**Отрывок из текста**
Один из дядьёв Ройзмана, Николай Гроцкий, помогал ему деньгами. Семья его жила в Одессе. Ройзману удалось выучиться, в основном, благодаря дяде Коле. После смерти отца Леонид жил уже вдвоём с матерью, и они с трудом сводили концы с концами. Он всё время учился. Она получала какие-то гроши. Пенсии тогда были вообще копеечные, ещё меньше, чем сейчас. Николай же был врачом в Одессе, для послевоенного времени он был состоятельным человеком. Поскольку у него не было своих детей и они жили вдвоём с женой, существовали они неплохо. У них была большая, прекрасно обставленная квартира, и они ни в чём себе не отказывали. Из всех родственников Гроцкий помогал именно Леониду, потому что одного его считал талантливым. Купить кооперативную квартиру в Каретном ряду Ройзману помог именно дядя. Николай скончался в начале пятидесятых.
Леониду повезло и с преподавателями в консерватории – он учился у выдающихся музыкантов. При этом он был достаточно строгим человеком. И в то же время остроумным, любил развлечься, повеселиться. Однажды мы встретились с ним и его женой, Ларисой Мохель, в Кисловодске. Мне было тогда лет десять. Они отдыхали в санатории, и мы часто с ними гуляли. А потом я уже сама приезжала к ним в Москву. Леонид взял меня на концерт Эмиля Гилельса в Большом зале консерватории. Это был пианист мирового уровня. Я сидела в ложе, и оттуда было очень хорошо видно сцену. Меня поразили руки Гилельса – я привыкла, что у музыкантов тонкие длинные пальцы. У Гилельса были короткие руки с толстыми пальцами, но он так быстро с ними управлялся, что это была просто фантастика. Невозможно было даже предположить, что такими руками можно играть на фортепиано.

**Вопросы к заданию**
A. Перескажите в виде списка абзац отрывка, начинающийся словами «Один из дядьёв Ройзмана», сохранив его основные факты.
B. Определите, соответствуют ли отрывку следующие утверждения, и подтвердите каждый ответ точной цитатой из него: (i) Николай Гроцкий работал врачом в Одессе; (ii) у Николая Гроцкого были свои дети; (iii) у Гилельса были тонкие длинные пальцы.
C. В каком городе, согласно отрывку, состоялась встреча с Леонидом и его женой Ларисой Мохель?

**Набор записей**
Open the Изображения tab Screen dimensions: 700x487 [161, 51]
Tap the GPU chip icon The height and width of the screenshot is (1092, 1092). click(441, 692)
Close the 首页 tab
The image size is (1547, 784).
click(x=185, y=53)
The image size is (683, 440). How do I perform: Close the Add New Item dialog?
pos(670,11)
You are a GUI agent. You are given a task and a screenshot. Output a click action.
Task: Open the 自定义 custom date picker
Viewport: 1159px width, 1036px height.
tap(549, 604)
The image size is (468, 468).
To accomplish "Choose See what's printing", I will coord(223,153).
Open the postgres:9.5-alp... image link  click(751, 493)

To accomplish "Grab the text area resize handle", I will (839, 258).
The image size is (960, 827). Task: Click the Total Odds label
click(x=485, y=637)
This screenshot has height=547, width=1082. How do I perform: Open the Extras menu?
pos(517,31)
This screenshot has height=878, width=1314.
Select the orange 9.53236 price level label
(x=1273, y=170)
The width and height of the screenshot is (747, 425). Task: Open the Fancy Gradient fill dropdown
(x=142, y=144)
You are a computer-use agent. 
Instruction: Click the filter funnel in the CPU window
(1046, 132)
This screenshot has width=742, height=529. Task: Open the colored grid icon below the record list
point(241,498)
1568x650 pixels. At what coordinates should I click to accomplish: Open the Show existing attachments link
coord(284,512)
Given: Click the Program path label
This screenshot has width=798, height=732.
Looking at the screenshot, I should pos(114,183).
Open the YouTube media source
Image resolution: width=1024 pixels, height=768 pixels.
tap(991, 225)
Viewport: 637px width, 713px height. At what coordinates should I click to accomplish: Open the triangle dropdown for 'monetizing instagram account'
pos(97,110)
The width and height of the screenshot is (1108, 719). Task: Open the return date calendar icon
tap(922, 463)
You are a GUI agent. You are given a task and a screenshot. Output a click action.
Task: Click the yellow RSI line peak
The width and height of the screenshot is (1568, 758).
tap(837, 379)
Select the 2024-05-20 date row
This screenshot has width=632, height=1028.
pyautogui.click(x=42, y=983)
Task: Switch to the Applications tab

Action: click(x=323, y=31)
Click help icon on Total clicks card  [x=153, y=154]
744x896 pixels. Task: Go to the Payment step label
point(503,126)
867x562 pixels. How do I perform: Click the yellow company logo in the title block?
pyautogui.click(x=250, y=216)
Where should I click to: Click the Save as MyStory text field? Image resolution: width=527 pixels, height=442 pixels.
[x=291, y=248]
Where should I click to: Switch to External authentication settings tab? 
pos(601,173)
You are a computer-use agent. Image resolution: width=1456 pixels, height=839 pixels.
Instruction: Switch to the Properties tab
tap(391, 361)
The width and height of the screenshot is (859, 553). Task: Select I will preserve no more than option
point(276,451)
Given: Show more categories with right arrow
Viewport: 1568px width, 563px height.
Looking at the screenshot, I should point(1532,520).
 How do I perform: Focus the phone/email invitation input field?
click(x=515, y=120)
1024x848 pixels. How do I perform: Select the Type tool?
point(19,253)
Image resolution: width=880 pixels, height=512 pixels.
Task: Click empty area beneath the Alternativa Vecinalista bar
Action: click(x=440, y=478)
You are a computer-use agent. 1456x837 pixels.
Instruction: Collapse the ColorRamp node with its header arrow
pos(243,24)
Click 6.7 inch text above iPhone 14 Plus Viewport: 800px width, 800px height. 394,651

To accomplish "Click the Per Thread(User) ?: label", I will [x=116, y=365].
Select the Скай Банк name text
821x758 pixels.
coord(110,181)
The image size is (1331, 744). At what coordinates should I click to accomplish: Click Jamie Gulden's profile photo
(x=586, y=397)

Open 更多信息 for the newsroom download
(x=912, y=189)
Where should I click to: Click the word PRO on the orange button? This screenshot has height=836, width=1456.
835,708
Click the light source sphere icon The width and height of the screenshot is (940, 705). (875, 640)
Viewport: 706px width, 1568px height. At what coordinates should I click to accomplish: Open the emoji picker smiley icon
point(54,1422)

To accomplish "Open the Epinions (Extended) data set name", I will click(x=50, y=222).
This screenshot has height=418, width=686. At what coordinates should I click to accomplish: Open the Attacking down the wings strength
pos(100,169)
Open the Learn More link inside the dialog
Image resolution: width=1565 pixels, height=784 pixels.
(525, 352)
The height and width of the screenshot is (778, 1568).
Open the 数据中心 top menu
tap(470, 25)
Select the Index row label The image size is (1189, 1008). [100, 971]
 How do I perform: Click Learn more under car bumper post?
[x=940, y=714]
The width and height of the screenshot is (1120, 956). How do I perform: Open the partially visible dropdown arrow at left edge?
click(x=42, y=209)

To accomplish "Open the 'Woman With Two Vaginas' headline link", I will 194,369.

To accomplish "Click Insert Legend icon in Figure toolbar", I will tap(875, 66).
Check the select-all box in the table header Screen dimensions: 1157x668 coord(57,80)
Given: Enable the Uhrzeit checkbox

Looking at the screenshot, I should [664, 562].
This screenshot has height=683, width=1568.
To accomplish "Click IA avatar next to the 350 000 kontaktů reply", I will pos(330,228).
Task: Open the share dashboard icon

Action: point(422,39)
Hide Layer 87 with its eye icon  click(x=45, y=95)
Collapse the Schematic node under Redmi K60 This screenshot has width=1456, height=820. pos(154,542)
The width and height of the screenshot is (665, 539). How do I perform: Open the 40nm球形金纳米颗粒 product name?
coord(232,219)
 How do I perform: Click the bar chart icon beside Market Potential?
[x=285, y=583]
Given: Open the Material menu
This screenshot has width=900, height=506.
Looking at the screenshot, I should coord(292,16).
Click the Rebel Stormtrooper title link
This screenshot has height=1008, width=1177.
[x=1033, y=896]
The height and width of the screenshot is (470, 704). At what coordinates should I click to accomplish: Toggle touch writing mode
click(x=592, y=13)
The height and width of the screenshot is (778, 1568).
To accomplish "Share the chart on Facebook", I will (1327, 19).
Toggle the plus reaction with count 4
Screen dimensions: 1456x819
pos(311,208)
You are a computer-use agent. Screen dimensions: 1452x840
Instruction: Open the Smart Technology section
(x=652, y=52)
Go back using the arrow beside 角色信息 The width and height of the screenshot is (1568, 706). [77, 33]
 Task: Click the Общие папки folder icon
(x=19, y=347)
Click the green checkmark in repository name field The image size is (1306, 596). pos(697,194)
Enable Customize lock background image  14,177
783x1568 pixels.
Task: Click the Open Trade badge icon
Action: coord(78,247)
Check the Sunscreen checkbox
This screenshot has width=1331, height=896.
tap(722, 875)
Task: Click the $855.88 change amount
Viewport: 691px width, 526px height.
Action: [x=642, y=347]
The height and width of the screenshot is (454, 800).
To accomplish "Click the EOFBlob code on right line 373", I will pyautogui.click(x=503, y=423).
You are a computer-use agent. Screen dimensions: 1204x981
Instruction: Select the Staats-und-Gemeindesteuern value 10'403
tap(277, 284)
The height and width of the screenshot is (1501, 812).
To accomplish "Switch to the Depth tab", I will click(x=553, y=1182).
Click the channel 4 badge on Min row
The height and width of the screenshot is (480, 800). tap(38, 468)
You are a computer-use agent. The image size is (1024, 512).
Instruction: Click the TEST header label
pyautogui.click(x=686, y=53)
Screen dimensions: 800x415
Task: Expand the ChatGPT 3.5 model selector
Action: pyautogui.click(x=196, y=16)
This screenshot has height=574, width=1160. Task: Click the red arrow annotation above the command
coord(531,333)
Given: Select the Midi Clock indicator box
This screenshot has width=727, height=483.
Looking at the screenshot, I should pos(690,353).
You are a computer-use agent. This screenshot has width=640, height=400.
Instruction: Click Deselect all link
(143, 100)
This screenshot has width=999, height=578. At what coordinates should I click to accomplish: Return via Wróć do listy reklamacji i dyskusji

**Ответы к заданию**
A.
- Николай Гроцкий, дядя Ройзмана, жил в Одессе и помогал ему деньгами.
- Выучиться Ройзману удалось в основном благодаря дяде.
- После смерти отца Леонид жил с матерью, и они с трудом сводили концы с концами.
- Николай был врачом и для послевоенного времени считался состоятельным человеком.
- Своих детей у него не было, он жил с женой в большой, прекрасно обставленной квартире.
- Из всех родственников он помогал только Леониду, потому что считал талантливым его одного.
- Дядя помог Ройзману купить кооперативную квартиру в Каретном ряду.
- Николай скончался в начале пятидесятых.

B.
(i) Да: «Николай же был врачом в Одессе».
(ii) Нет: «у него не было своих детей».
(iii) Нет: «У Гилельса были короткие руки с толстыми пальцами».

C. В Кисловодске.